Les prédateurs et déprédateurs sont des espèces qui peuvent occasionner des prédations sur la faune sauvage et/ou des déprédations. Ces dernières peuvent être des dégâts à l’agriculture, à l’élevage, aux biens ou des nuisances. La santé et la sécurité publiques peuvent aussi être mises en défaut par certaines espèces. Ces éléments font que certaines de ces espèces sont susceptibles d’être classées nuisibles.

Les chasseurs sont concernés par la prédation exercée par certaines espèces sur la faune gibier mais ils ne sont pas les seuls acteurs à « subir » celles-ci. Les intérêts à réguler ces espèces prédatrices ou déprédatrices sont multiples et pour certains, d’ordre public.

Par exemple, le renard roux et le ragondin peuvent troubler la santé publique à cause des maladies qu’ils véhiculent (échinococcose alvéolaire et rage pour le renard, leptospirose pour le ragondin). Les corvidés en zones urbaines ou péri-urbaines occasionnent des nuisances aux riverains et la fouine s’attaque par exemple à l’isolation des habitations. Le renard occasionne entre autres des dégâts sur les élevages avicoles, la martre aux ruches et les corvidés sur les semis de céréales et d’oléoprotéagineux.

La FDC 71 recherche une meilleure connaissance de ces espèces ainsi que des dégâts qu’elles occasionnent. Une attention particulière est portée pour limiter les populations de prédateurs et de déprédateurs sur des zones sensibles. Ce sont par exemple les communes où des opérations en faveur du petit gibier sont en cours, les élevages ou certaines cultures agricoles. La limitation des espèces prédatrices et déprédatrices par des méthodes sélectives est encouragée.

Les espèces pour lesquelles la FDC 71 est particulièrement attentive sont les mustélidés (blaireau, putois, fouine, martre et belette), le renard roux, les corvidés (corbeau freux, corneille noire, pie bavarde et geai des chênes), l’étourneau sansonnet, le ragondin et le rat musqué. Ces espèces sont toutes des espèces classées gibiers ce qui permet de les chasser (chasse à tir, chasse au vol, vénerie sur et sous terre selon les espèces). Le classement  nuisible pour certaines d’entre elles permet de les détruire par d’autres moyens et/ou pour d’autres périodes que la chasse (destruction à tir ou au vol, déterrage, piégeage selon les espèces).

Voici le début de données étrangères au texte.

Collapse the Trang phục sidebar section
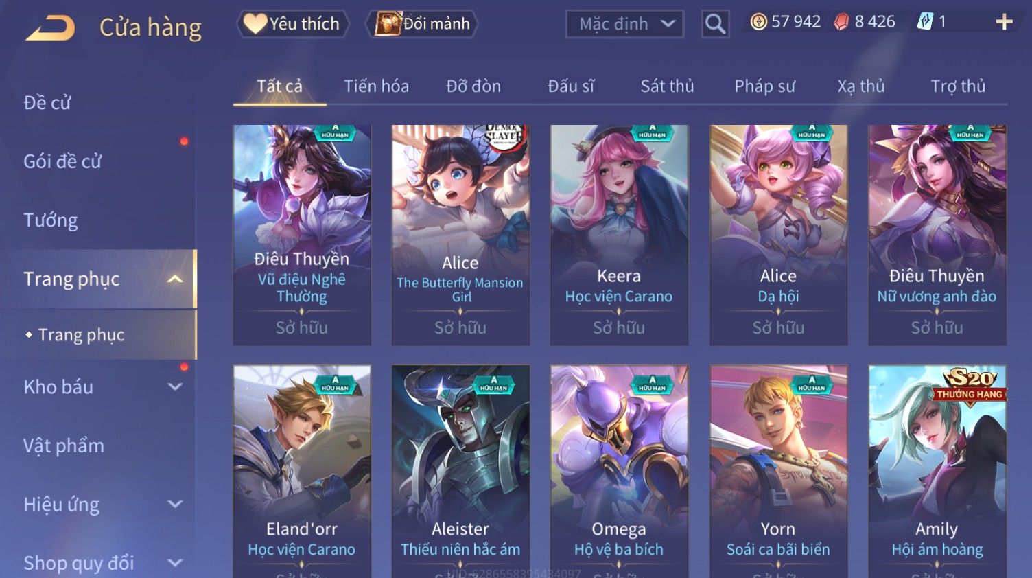click(175, 279)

Il faut consulter les textes réglementaires en vigueur pour connaître le classement des espèces et les moyens de régulation (Réglementation – Documents utiles).

La déclaration volontaire de dommages

Chasseurs, piégeurs, agriculteurs, particuliers, propriétaires, il est important de déclarer les dommages dont vous êtes victimes. La FDC 71 met à votre disposition une fiche de déclaration de dommages que vous devez retourner à la FDC 71 qui centralise les attestations et exploitent les informations sur la nature des dommages, les pertes estimées et les espèces mises en cause. Ces informations permettent notamment d’argumenter  pour le classement nuisible des espèces.